L’appuntamento era come al solito al Foro Italico, un panino e poi i rapporti sessuali con i clienti che Massimo Pandolfo gli procurava prendendosi poi tutti i soldi. Giuseppe Pollicino, un ragazzo di 19 anni fermato oggi assieme al presunto complice Giuseppe Managò, di 36, voleva uscire da quell’incubo e il 25 aprile scorso ha deciso che quello che era diventato il suo “protettore” doveva morire.

Il cadavere di Pandolfo fu trovato il giorno dopo al Teatro del Sole, in una zona periferica e appartata di Palermo ridotta a discarica, con il cranio spaccato a colpi di pietra e il corpo squarciato da quaranta coltellate.
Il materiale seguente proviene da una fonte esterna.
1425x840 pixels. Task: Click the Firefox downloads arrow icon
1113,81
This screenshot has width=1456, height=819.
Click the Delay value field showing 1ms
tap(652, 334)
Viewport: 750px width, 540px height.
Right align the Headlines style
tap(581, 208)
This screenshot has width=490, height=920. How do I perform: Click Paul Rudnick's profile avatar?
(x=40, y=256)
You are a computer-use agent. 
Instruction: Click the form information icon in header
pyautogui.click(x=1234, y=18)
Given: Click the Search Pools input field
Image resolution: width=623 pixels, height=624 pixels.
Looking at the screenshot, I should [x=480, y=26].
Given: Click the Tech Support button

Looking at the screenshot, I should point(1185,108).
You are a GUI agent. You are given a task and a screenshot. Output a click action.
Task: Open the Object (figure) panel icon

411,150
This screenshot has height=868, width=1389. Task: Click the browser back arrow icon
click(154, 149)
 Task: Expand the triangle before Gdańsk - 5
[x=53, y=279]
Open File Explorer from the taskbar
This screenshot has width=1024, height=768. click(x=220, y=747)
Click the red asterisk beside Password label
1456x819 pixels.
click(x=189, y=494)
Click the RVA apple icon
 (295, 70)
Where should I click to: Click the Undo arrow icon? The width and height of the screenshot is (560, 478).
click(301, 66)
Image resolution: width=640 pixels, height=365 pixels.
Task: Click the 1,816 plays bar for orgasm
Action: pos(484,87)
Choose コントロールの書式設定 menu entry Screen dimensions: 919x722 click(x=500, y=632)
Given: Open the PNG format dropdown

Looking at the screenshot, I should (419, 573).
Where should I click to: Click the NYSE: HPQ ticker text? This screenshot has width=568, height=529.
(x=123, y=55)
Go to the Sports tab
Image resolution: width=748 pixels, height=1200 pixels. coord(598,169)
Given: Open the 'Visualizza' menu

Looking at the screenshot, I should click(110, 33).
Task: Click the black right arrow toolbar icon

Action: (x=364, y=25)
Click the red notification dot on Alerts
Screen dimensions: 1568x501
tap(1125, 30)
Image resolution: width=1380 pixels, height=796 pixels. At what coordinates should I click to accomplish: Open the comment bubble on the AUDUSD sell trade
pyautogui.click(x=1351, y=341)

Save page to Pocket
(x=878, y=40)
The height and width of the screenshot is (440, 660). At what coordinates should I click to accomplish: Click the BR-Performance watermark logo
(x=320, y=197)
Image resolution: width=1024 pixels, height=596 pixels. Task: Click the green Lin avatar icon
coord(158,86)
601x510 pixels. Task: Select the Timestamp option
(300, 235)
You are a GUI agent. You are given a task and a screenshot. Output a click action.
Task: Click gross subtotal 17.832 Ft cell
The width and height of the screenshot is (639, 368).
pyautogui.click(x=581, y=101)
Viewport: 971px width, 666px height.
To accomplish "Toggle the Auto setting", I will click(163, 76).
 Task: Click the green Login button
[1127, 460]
Pollicino, a cui i pm Geri Ferrara e Claudio Camilleri sono arrivati dopo una telefonata anonima, intercettazioni e accertamenti tecnici, ha confessato il delitto, raccontando tutti i particolari di quella notte. All’omicidio avrebbero partecipato anche Managò, cugino di Pollicino, e un altro minorenne (poi identificato come l’autore della telefonata anonima). Nei mesi scorsi, era stato un sedicenne ad accusarsi del reato dopo ore di interrogatorio, ma da subito la sua confessione era apparsa dubbia agli inquirenti nonostante il racconto fosse piuttosto dettagliato.


Il movente del delitto, come ha detto Pollicino ai carabinieri, sarebbero state le continue vessazioni subite da parte della vittima, conosciuta a marzo scorso al Foro Italico. “Lui si è avvicinato a me – ha detto l’uomo agli inquirenti -, mi ha offerto il panino e da bere, abbiamo fatto un giro in macchina e poi mi ha portato a casa sua, dove mi ha minacciato dicendomi che se non fossi stato con lui mi avrebbe rovinato, dopo mi ha violentato. Dopo quella volta lui mi costrinse a prostituirmi per lui, mi portava i clienti al Foro Italico prendendosi tutti i soldi, in cambio mi dava solo un pacchetto di sigarette e, al massimo, cinque euro”.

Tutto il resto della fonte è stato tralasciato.